▸ **原文**
..........
今回はこの三ヶ月間のハウスメーカー巡りを通して、僕の信頼をなくした営業マンのタイプを三つほど紹介することにより、住宅業界の営業マンたちにリアルな顧客の気持ちを知って欲しく思う。
契約を急がせるタイプ
→顧客はぶら下げられた人参に食いつく馬ではない
他の業界の営業マンにも多いタイプだが、契約を急がせるタイプの営業マンは基本的に信頼を失う。
A社の担当営業は若さ故の焦りか、このタイプだった。
「今月中のご契約でしたらば、相当なサービスをご提供できます」
このセリフを初回の打ち合わせで言われた時、僕の心の中ではそっと扉が閉まった。
確かにサービスは欲しい。それは万人がそうだろう。
しかし、物は注文住宅だ。
..........
▸ **提供データ**

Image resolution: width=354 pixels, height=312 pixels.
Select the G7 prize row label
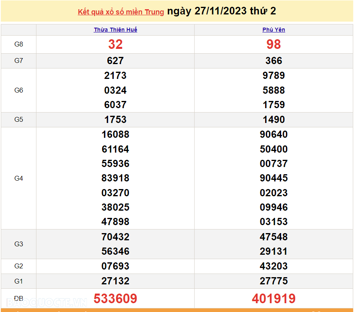pyautogui.click(x=19, y=61)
..........
▸ **指示**
1) 住宅営業の文章について、次の問いに答えてください。
(a) 筆者がハウスメーカー巡りをした期間はどれくらいか。
(b) A社の担当営業が契約を急がせた理由を、筆者は何のせいだと見ているか。
(c) 「今月中のご契約でしたらば」というセリフは、どの打ち合わせで言われたか。
2) 住宅営業の文章を、最後の文の後から書き進めよ。
データの行は、住宅営業の文章とは関係がない。

▸ **回答一覧**
1)
(a) 三ヶ月間
(b) 若さ故の焦り
(c) 初回の打ち合わせ

2)
一般家庭において数千万という金額が持つ意味は非常に重たい。
その重たさを忘れさせるテクニックをハウスメーカーの営業マンたちは駆使する訳だが、そこに「顧客=数字」という営業マンのインサイトが透けてみえたら、信頼なんて築いていくこともできない。
しかも、まだ初回の打ち合わせだよ?
切り出すにしてもタイミングが早すぎる。
そんな僕の表情に気づかないのか、彼は言葉をつづけた。
「この御予算。一括でお支払いできませんか?」
「払おうと思えば払えなくはないかもしれませんが、税制優遇を受けない理由もわかりませんし、払う気はありません」
「はぁ、そうですか。それならもっと頑張れるのですが…」
自己都合、自社都合。
顧客の立場に立っている振りはしていても、その根底はそんなもんだ。
そして僕はその場でA社をそっと候補から外した。
値踏みしてくるタイプ
→顧客だって営業マンを値踏みしていると知れ
住宅メーカーやマンションギャラリーに赴くと、わかりやすく値踏みしてくるタイプの営業マンに遭遇する。
それそれで仕方がない側面もある。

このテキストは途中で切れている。